To support that, the Hampton Roads Scouting Alliance has completed a new CVC Driving Impact Study, built using Google routing data and real meeting locations for 94 CVC units across 55 unique sites.
You can now explore the full set of tools—including the interactive map, the CVC average travel table, and the unit-specific impact calculator—all in one place at:
👉 https://hrscouting.org/tavel-study/
If your unit is missing, you can share meeting location details at:
👉 https://hrscouting.org/contact
CVC Unit Locations & Key Scouting Destinations

1. What the Data Shows: Average One-Way Travel for a CVC Unit
Updated 2/24/2026
Council Service Centers (Each Way)
| Destination | Avg Mins | Avg Miles | Est. Travel Cost¹ | Comments |
|---|---|---|---|---|
| CVC HQ (Newport News) | 29 | 21.0 | $15 | Baseline |
| TWC HQ (Virginia Beach) | 46 | 37.0 | $27 | Relatively modest increase |
| HOVC HQ (Henrico) | 79 | 77.9 | $56 | Over 3.5x farther distance vs CVC |
Key:
CVC = Colonial Virginia Council Service Center (Newport News)
TWC = Tidewater Council Service Center (Virginia Beach)
HOVC = Heart of Virginia Service Center (Henrico – North of Richmond)
¹ Approximate vehicle operation cost using the 2026 Federal Business Reimbursement Rate ($/mile) of $0.725 reflecting fuel, maintenance, wear, and depreciation.
Camps / Program Centers (Each Way)
| Camp | Avg Mins | Avg Miles | Est. Travel Cost¹ | Comments |
|---|---|---|---|---|
| PSR (Pipsico) | 69 | 44.2 | $32 | Baseline (Minutes incl. ferry transits) |
| HOVSR (T. Brady Saunders / Cub Adventure Camp) | 103 | 100.6 | $73 | Over 2x farther distance each way vs PSR |
Key:
PSR = Pipsico Scout Reservation – Camps: Kiwanis, Rotary, Lions (Spring Grove, VA)
HOVSR = Heart of Virgina Scout Reservation – Camps: T. Brady Saunders, Cub Adventure (Maidens VA)
¹ Approximate vehicle operation cost using the 2026 Federal Business Reimbursement Rate ($/mile) of $0.725 reflecting fuel, maintenance, wear, and depreciation.
Camp access is one of the most important factors in delivering a strong Scouting program—camp is where advancement happens, outdoor skills are learned, council events take place, OA activities are held, and major trainings like NYLT and Wood Badge are delivered.

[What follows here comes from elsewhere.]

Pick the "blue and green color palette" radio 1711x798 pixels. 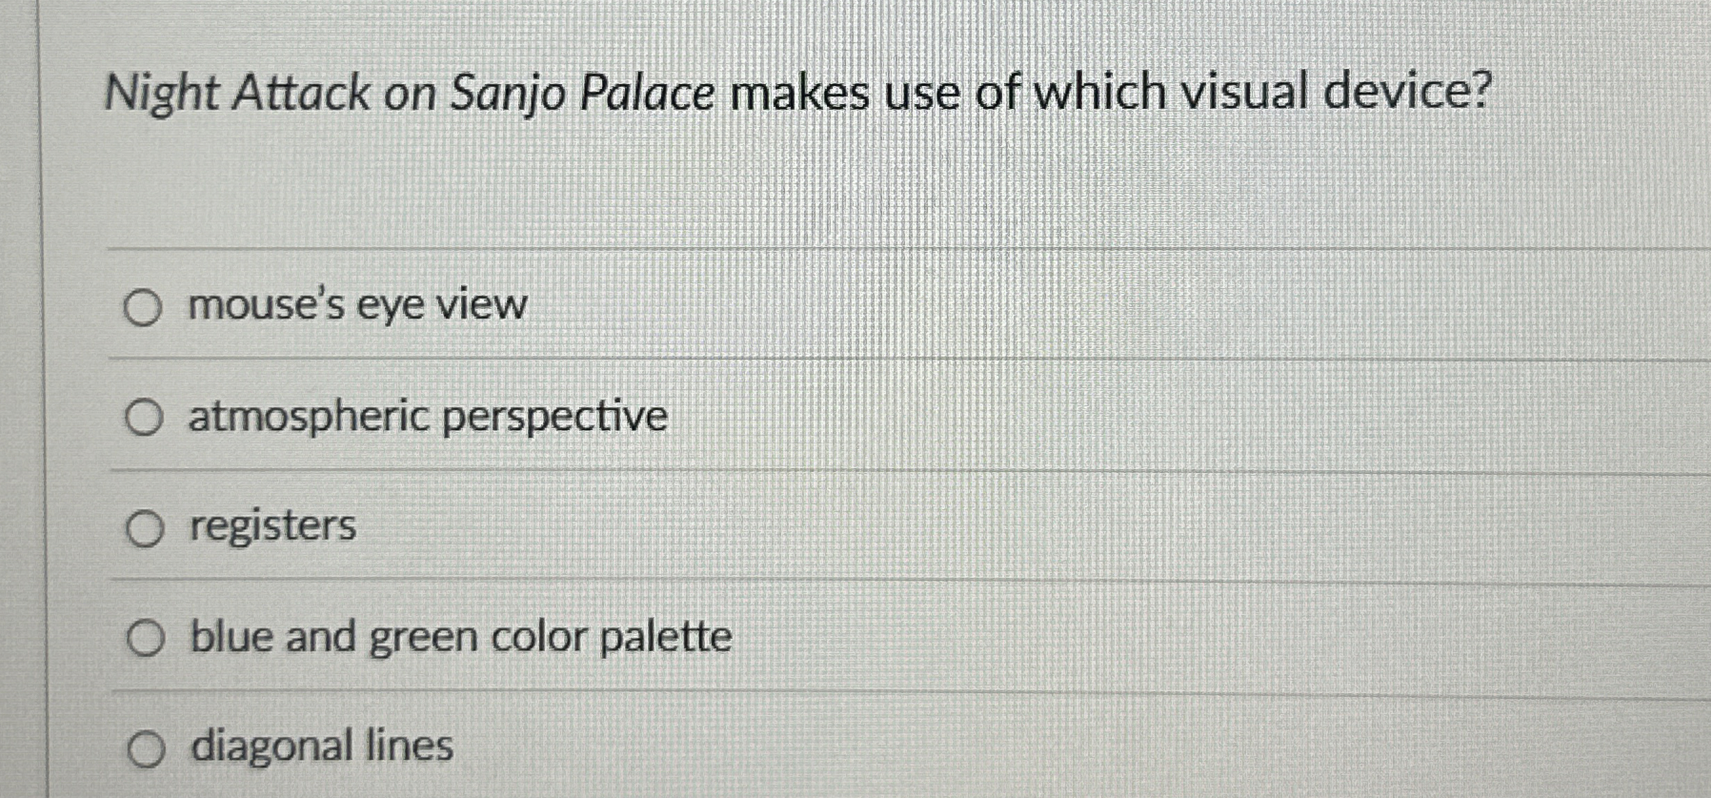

When camps are farther away, participation drops, costs rise, and these opportunities become much harder to sustain.
Key Comparisons (Each Way)
| Comparison | Minutes Difference | Miles Difference | Cost Difference¹ | Implications |
|---|---|---|---|---|
| TWC vs CVC | +17 | +16.0 | +$12 | Modest increase; generally manageable. |
| HOVC vs CVC | +50 | +56.9 | +$41 | Adds over 1.5 hrs & 110 mi per round trip. |
| HOVSR vs PSR | +34 | +56.4 | +$41 | Adds over 1 hr & 110 mi per round trip. |
In addition to council-wide averages, we also compared each unit individually to determine which merger option results in shorter, real-world travel for families. Out of 94 units:
- 81 units are closer to both Tidewater’s HQ and Pipsico Scout Reservation
- 8 units are closer to Pipsico but closer to the Heart of Virginia HQ
- 4 units are closer to Tidewater’s HQ but closer to the Heart of Virginia camp (HOVSR) by an average of only 6 minutes
- 1 unit in Gloucester is technically closer to both Heart of Virginia destinations — but only by 5 minutes for camp and 1 minute for the HQ, not enough to materially change the overall regional trend
Because minutes and miles don’t always align, each unit was compared using actual Google routing times — the best reflection of what families experience on the road.
Across all 94 units analyzed, none are meaningfully closer to both the HOVC headquarters and HOVSR. Under a HOVC–CVC merger, virtually every unit sees increased travel in at least one direction compared to a TWC–CVC consolidation, and for many units that increase is substantial.
2. Why Driving Distance Matters
Longer trips can create practical barriers:
- Higher fuel and travel costs
- Less available time for program and family
- Reduced volunteer participation
- Lower youth accessibility for weeknight or multi-day events
- Weaker retention and recruitment
Ease of access directly shapes program strength.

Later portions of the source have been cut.